Re: Reducing System Allocator Thrashing of ExecutorState to Alleviate FDW-related Performance Degradations - Mailing list pgsql-hackers

From Jonah H. Harris
Subject Re: Reducing System Allocator Thrashing of ExecutorState to Alleviate FDW-related Performance Degradations
Date
Msg-id CADUqk8X0QnU=g2ic7JGQcG1EE_J2c+Y2pTm0NcSPkY+D3zQm+Q@mail.gmail.com
Whole thread Raw
In response to Re: Reducing System Allocator Thrashing of ExecutorState to Alleviate FDW-related Performance Degradations  (David Rowley <dgrowleyml@gmail.com>)
List pgsql-hackers
On Fri, Feb 17, 2023 at 12:03 AM David Rowley <dgrowleyml@gmail.com> wrote:
On Fri, 17 Feb 2023 at 17:40, Jonah H. Harris <jonah.harris@gmail.com> wrote:
> Yeah. There’s definitely a smarter and more reusable approach than I was proposing. A lot of that code is fairly mature and I figured more people wouldn’t want to alter it in such ways - but I’m up for it if an approach like this is the direction we’d want to go in.
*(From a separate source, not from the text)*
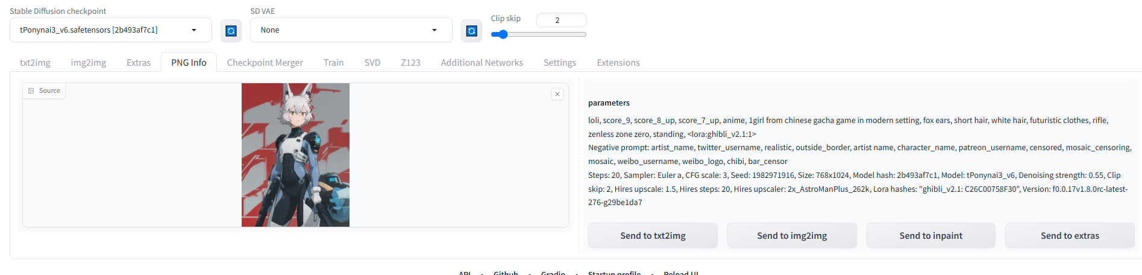Send the image to inpaint
Image resolution: width=1142 pixels, height=275 pixels.
click(931, 235)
Having something agnostic to if it's allocating a new context or
adding a block to an existing one seems like a good idea to me.

I like this idea.
 
I think the tricky part will be the discussion around which size
classes to keep around and in which cases can we use a larger
allocation without worrying too much that it'll be wasted. We also
don't really want to make the minimum memory that a backend can keep
around too bad. Patches such as [1] are trying to reduce that.  Maybe
we can just keep a handful of blocks of 1KB, 8KB and 16KB around, or
more accurately put, ALLOCSET_SMALL_INITSIZE,
ALLOCSET_DEFAULT_INITSIZE and ALLOCSET_DEFAULT_INITSIZE * 2, so that
it works correctly if someone adjusts those definitions.
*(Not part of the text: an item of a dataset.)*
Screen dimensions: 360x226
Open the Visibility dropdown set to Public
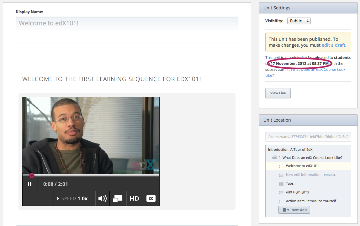299,21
Per that patch and the general idea, what do you think of either:

1. A single GUC, something like backend_keep_mem, that represents the cached memory we'd retain rather than send directly to free()?
2. Multiple GUCs, one per block size?

While #2 would give more granularity, I'm not sure it would necessarily be needed. The main issue I'd see in that case would be the selection approach to block sizes to keep given a fixed amount of keep memory. We'd generally want the majority of the next queries to make use of it as best as possible, so we'd either need each size to be equally represented or some heuristic.

I don't really like #2, but threw it out there :)

I think you'll want to look at what the maximum memory a backend can
keep around in context_freelists[] and not make the worst-case memory
consumption worse than it is today.

Agreed.
 
I imagine this would be some new .c file in src/backend/utils/mmgr
which aset.c, generation.c and slab.c each call a function from to see
if we have any cached blocks of that size.  You'd want to call that in
all places we call malloc() from those files apart from when aset.c
and generation.c malloc() for a dedicated block.  You can probably get
away with replacing all of the free() calls with a call to another
function where you pass the pointer and the size of the block to have
it decide if it's going to free() it or cache it.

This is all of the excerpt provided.